-- START Given information --
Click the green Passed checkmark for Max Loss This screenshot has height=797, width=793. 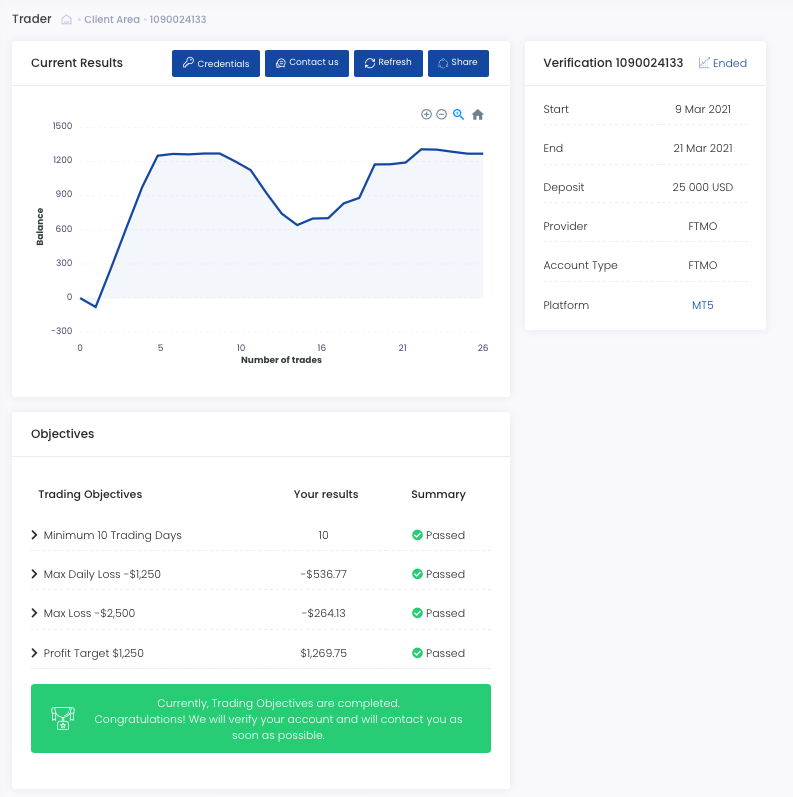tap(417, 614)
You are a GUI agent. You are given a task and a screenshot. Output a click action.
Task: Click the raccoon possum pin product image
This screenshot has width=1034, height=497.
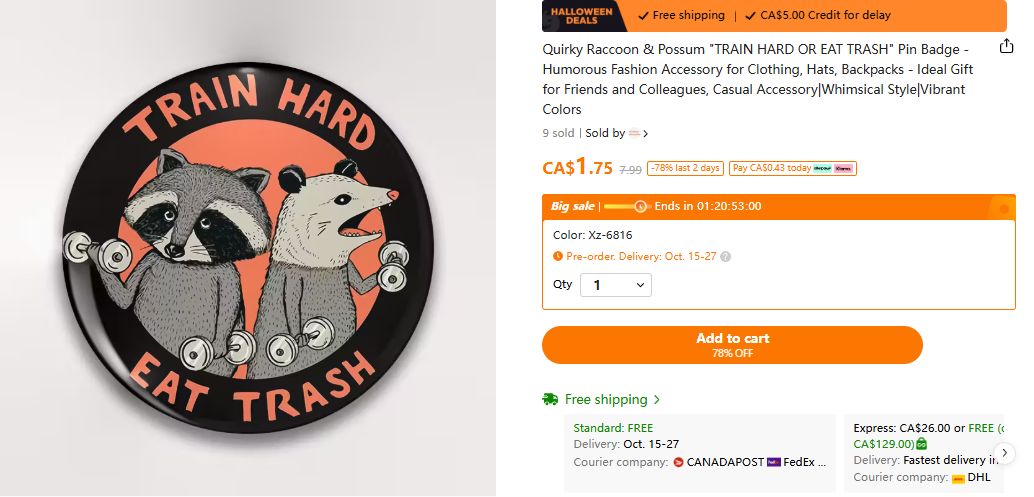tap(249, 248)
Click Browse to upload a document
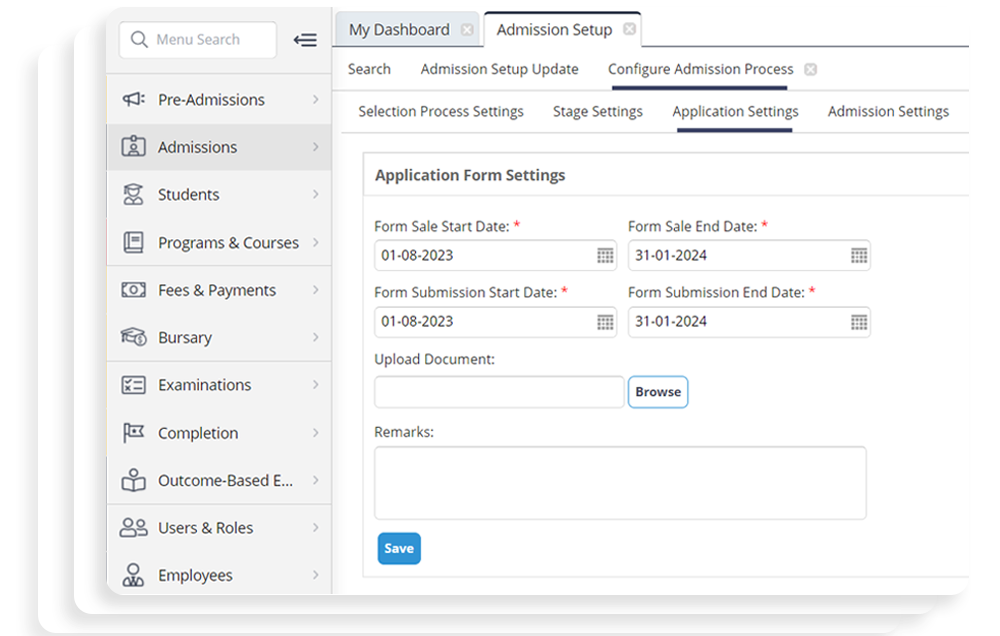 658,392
-- END Given information --
# Task prompt
Copy out word for word everything from the line that contains "You are a GUI" down to the last of the items, including both ends. Leave the pictures out.

# Answer to this task
You are a GUI agent. You are given a task and a screenshot. Output a click action.
Task: Click the raccoon possum pin product image
This screenshot has width=1034, height=497.
tap(249, 248)
Click Browse to upload a document
 658,392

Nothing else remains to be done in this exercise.